Growth of M. tuberculosis on longer odd-chain fatty acids. (A) Stimulatory effect of vitamin B₁₂ on the growth of H37Rv and the ΔprpDC mutant on valerate (C₅). Shown are data for H37Rv with (⋄) or without (⧫) vitamin B₁₂ and the ΔprpDC mutant with (□) or without (▪) vitamin B₁₂. (B) Effect of vitamin B₁₂ on growth of H37Rv and the ΔprpDC mutant on heptadecanoate (C₁₇). Shown are data for H37Rv with (⋄) or without (⧫) vitamin B₁₂ and the ΔprpDC mutant with (□) or without (▪) vitamin B₁₂. The growth curves for H37Rv with or without vitamin B₁₂ and ΔprpDC with vitamin B₁₂ are indistinguishable. Data are OD₆₀₀ values for a single representative experiment from three independent biological replicates.

FIG. 5.

Anaplerotic role for MCM revealed by growth of M. tuberculosis on valerate with vitamin B₁₂ supplementation. (A) Growth of H37Rv on valerate in the presence of 3NP with (□) or without (▪) vitamin B₁₂ supplementation versus growth of the ΔprpDC mutant on vitamin B₁₂-supplemented valerate with (▵) or without (▴) 3NP. (B) Growth of H37Rv on vitamin B₁₂-supplemented valerate with (□) or without (▪) 3NP. Data are OD₆₀₀ for a single representative experiment from three independent biological replicates.

FIG. 6.

Expression of the prpD gene of H37Rv cultured in various carbon sources.
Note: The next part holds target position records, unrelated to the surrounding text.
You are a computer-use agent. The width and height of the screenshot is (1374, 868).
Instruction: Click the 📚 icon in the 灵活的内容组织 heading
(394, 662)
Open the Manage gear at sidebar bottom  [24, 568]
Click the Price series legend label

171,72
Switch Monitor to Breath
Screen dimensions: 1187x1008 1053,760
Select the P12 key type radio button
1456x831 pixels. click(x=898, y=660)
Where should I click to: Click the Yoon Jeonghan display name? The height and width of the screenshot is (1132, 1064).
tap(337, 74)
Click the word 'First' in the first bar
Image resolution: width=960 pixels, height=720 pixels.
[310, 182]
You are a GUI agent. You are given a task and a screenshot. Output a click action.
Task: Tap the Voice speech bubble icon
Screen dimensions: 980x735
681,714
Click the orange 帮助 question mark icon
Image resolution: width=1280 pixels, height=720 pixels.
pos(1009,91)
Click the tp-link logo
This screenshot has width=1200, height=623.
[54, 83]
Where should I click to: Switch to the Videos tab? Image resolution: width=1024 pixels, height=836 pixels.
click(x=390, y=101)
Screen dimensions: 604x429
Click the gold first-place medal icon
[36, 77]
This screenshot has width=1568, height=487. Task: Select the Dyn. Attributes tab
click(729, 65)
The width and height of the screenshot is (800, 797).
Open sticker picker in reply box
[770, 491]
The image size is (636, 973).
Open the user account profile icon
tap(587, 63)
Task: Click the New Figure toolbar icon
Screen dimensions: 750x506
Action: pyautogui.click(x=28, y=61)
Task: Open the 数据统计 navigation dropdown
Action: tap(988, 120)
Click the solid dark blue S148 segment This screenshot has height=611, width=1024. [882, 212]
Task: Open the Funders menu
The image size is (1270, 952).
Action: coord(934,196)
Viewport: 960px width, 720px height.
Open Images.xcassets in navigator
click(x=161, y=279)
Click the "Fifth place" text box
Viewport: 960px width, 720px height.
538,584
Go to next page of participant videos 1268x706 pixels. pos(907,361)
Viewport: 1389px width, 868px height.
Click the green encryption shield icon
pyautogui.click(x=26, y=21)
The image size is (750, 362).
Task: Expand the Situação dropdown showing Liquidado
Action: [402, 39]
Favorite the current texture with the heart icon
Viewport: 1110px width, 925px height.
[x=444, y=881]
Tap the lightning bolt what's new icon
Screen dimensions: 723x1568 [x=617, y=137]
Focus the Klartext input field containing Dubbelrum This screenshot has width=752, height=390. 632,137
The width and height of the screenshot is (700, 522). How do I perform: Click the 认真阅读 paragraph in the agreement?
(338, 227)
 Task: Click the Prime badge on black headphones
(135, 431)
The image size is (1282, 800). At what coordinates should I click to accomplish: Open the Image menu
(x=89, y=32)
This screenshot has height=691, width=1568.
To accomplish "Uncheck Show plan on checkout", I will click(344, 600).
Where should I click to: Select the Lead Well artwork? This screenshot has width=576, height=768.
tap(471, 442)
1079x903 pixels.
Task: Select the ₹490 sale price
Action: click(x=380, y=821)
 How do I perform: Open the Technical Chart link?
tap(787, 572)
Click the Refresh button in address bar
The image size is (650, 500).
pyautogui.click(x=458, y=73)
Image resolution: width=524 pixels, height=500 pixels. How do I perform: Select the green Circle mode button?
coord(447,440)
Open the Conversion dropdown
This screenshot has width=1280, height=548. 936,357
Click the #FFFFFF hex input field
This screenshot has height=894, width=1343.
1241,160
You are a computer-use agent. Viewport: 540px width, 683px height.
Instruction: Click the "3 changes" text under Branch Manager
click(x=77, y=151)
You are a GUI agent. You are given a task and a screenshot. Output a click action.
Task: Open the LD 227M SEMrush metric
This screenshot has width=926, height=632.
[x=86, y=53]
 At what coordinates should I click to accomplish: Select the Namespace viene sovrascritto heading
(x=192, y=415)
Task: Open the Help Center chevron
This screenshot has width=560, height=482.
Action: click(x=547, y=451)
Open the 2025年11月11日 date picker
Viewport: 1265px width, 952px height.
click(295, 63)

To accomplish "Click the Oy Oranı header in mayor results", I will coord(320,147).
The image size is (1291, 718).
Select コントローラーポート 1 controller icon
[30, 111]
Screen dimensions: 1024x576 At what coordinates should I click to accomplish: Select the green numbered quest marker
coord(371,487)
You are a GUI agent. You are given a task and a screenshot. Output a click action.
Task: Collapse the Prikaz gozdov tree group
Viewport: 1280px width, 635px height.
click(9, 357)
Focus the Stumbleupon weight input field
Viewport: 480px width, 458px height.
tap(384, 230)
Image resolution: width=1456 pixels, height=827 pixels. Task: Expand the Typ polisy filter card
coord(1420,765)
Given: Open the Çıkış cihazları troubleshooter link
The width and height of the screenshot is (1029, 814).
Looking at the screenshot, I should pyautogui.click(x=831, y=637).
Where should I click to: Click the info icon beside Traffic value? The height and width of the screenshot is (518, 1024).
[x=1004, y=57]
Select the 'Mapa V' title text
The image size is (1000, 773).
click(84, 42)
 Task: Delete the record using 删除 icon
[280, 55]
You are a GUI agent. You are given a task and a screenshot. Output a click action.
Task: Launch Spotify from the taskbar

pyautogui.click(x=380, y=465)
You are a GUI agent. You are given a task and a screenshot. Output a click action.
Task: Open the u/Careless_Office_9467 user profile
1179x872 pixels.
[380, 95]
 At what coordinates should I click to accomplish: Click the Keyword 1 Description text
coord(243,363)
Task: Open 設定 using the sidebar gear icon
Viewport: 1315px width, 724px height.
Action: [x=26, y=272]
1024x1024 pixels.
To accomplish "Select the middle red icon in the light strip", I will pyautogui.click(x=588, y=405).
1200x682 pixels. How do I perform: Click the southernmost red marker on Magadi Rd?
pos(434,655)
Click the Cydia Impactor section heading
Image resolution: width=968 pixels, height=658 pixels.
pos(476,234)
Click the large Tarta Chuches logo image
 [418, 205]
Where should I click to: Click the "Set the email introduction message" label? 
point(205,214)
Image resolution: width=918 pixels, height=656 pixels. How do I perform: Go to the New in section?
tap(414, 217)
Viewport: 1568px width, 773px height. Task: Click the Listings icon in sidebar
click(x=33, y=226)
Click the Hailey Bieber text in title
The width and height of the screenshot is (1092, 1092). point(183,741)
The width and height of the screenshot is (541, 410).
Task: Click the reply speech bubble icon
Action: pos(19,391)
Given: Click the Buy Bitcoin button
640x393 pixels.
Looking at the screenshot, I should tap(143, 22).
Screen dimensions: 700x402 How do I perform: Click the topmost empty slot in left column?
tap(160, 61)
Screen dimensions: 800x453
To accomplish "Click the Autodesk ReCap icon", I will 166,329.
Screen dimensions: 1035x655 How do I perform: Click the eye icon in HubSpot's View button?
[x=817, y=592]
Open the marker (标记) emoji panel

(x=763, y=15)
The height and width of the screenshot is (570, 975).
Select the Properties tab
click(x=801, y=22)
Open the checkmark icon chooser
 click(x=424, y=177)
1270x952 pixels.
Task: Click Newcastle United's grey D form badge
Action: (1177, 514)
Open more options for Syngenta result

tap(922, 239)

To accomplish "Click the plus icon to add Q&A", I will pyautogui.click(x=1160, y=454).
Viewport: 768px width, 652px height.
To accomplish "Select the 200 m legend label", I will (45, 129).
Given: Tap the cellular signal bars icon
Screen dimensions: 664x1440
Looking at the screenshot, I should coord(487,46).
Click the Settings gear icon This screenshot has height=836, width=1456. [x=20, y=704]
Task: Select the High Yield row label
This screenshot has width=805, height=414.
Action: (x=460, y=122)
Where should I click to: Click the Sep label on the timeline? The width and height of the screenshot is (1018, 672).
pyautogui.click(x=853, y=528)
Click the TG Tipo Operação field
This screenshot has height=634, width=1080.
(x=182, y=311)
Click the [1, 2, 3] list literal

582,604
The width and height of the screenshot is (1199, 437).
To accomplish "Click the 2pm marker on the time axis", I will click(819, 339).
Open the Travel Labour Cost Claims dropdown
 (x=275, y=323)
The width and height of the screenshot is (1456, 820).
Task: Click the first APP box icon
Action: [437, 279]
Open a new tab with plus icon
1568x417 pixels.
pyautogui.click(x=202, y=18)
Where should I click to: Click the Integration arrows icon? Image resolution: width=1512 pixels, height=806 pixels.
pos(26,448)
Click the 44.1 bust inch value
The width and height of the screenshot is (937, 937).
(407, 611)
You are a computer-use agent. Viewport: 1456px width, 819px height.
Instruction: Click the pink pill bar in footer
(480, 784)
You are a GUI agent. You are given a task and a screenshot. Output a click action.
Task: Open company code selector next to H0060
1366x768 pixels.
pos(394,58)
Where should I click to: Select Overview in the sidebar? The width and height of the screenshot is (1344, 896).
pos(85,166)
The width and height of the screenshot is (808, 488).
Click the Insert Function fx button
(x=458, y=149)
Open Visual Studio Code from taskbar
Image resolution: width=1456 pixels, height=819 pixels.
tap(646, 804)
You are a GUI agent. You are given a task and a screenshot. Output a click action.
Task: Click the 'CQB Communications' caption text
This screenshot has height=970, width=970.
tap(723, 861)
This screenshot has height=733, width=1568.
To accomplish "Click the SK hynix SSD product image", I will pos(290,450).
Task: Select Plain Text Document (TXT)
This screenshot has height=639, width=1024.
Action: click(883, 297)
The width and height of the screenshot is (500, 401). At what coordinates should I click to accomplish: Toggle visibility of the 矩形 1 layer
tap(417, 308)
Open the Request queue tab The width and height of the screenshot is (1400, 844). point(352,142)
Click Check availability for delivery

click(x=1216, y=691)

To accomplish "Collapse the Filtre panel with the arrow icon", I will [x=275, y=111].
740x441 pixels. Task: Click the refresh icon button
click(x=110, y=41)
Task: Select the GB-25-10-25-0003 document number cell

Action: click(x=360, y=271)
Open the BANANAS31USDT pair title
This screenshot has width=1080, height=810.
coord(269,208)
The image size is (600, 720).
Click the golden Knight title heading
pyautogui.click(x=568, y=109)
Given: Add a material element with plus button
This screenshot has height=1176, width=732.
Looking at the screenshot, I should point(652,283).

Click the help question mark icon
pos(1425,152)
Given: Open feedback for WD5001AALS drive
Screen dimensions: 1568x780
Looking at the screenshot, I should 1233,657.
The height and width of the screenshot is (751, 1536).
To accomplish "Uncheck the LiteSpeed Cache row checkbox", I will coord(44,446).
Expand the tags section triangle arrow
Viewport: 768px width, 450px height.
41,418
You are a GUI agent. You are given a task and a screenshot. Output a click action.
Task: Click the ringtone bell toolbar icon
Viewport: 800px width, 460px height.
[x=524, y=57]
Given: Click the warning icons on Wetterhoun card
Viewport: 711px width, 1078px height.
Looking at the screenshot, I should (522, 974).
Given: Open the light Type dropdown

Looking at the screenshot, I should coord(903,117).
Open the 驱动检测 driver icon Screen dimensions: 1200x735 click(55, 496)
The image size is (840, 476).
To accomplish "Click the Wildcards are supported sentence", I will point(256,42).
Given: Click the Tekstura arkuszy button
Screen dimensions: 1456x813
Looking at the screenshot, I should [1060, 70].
H37Rv was grown on propionate (Prop.) or valerate (Val.) in the presence or absence of vitamin B₁₂. Growth on valerate alone was insufficient to support any further downstream analysis, so in this case, prpD expression could be assessed only in the presence of vitamin B₁₂ supplementation. Levels of prpD transcript were determined by real-time qRT-PCR and normalized against the values obtained from bacteria grown in Middlebrook 7H9 medium supplemented with 0.2% glycerol, oleic acid-albumin-dextrose-catalase enrichment, and 0.05% Tween 80 (7H9) to assess any differential regulation of prpD as a function of the carbon source. Significant differences in the expression of prpD in fatty acid carbon sources relative to that in the 7H9 control are indicated by an asterisk (P < 0.0001).